Pershing Square Capital Management LP, a U.S. hedge fund run by William Ackman, is set to float a new $4-billion (U.S.) fund to boost the amount of permanent capital it has for activist bets, an investor source said.
Mr. Ackman, a high-profile activist investor busy trying to shake up the running of firms such as Canadian Pacific Railway and Burger King, plans to list the fund next January, with London the most likely venue, the source – who asked not to be named – said on Thursday.
The fund, Pershing Square Holdings, would invest across Pershing’s existing offshore hedge funds, which run $10-billion, the source added.
By launching a listed fund structure instead of holding money in offshore funds, Pershing will boost its so-called permanent capital, which is harder for investors to withdraw and popular among activist managers because it gives them a stable capital base with which to effect change at target firms.
The move could allow Mr. Ackman to make more opportunistic bets during periods of market distress, and take larger stakes in a greater number of holdings.
Last year, Mr. Ackman said in a letter that only about 8 per cent of Pershing’s capital is permanent, committed by employees and long-time affiliates.
A number of hedge funds have listed certain funds in recent years including Brevan Howard and BlueCrest, two of Europe’s largest managers in the $2-trillion industry.
Pershing is offering existing investors a 4 per cent fee discount on its usual 20-per-cent performance fee for cash they move into the new vehicle, the source said. Pershing declined to comment.
The source told Reuters the new structure was appealing because of the fee discount, and because a listed vehicle often meant smaller capital requirements for institutional clients over those required for investments in offshore funds.

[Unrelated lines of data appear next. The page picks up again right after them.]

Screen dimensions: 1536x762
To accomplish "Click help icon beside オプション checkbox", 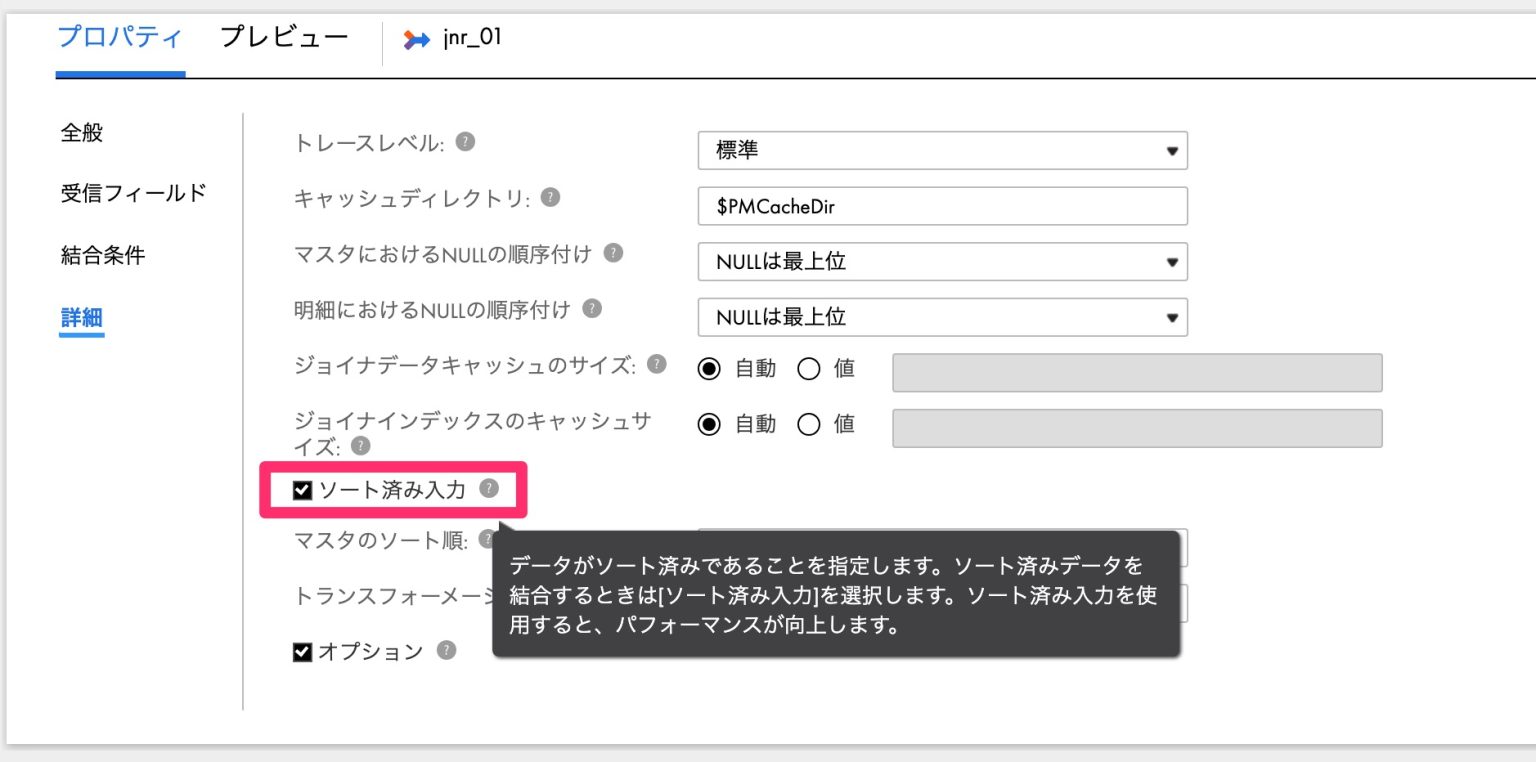I will (x=447, y=651).
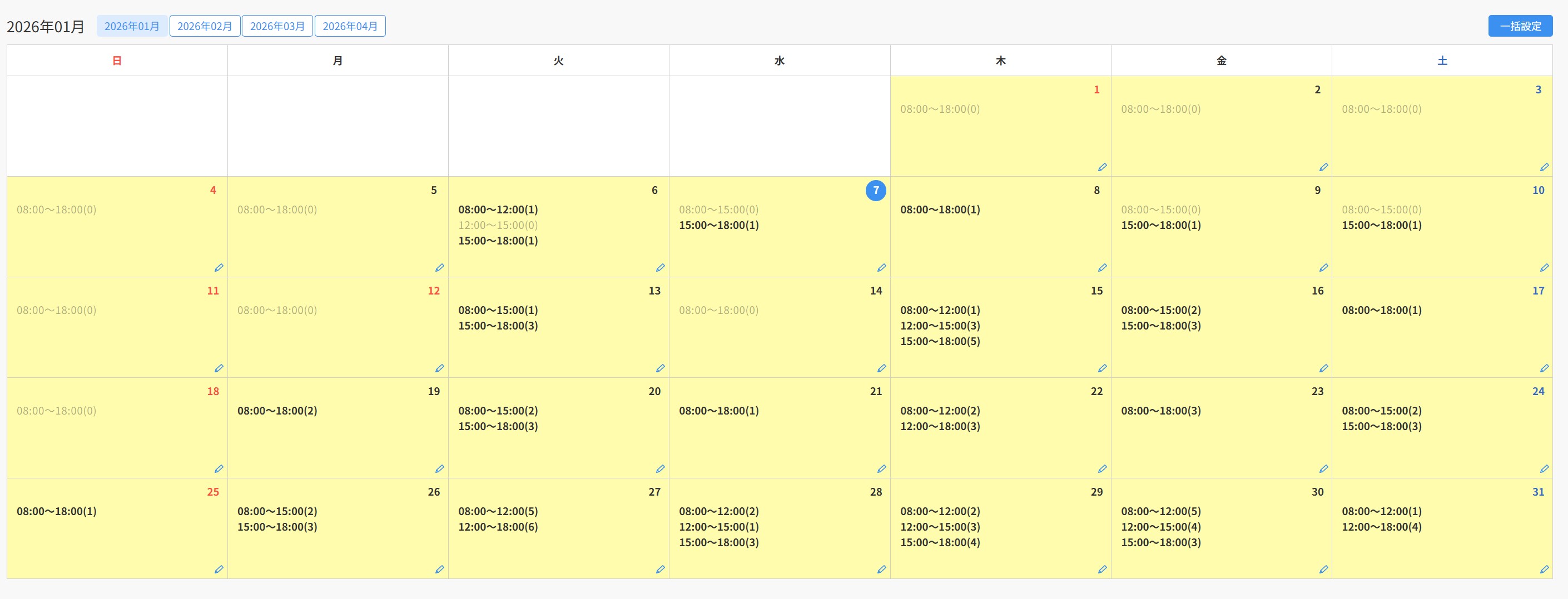Screen dimensions: 1568x599
Task: Select the 2026年03月 month tab
Action: coord(277,26)
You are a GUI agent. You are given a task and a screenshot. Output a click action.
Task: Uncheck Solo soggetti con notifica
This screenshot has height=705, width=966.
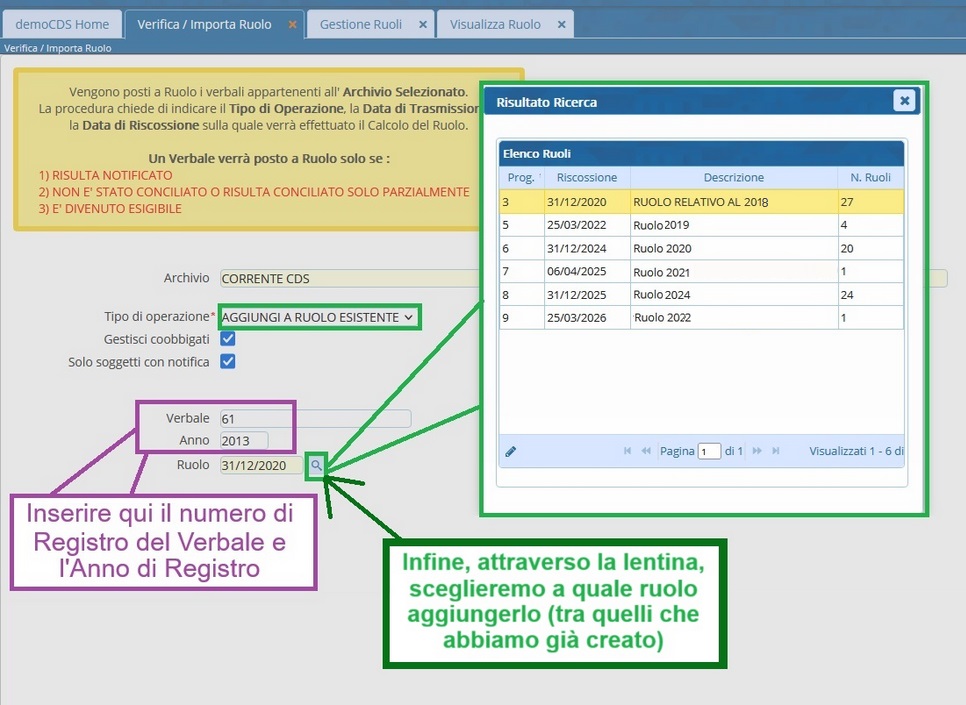click(228, 361)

Mr. Ackman has forged a reputation as one of the foremost activist investors in the U.S. in recent years, putting himself in line to succeed aging corporate raiders such as Carl Icahn.
Among Pershing’s most famous activist challenges, the hedge fund shorted shares of MBIA, once the world’s biggest bond insurer, questioning its transactions and calling for the resignation of its chief executive before a 2009 restructuring.
Pershing’s investors are set to meet with the firm in London on Monday to discuss the planned IPO, the source said.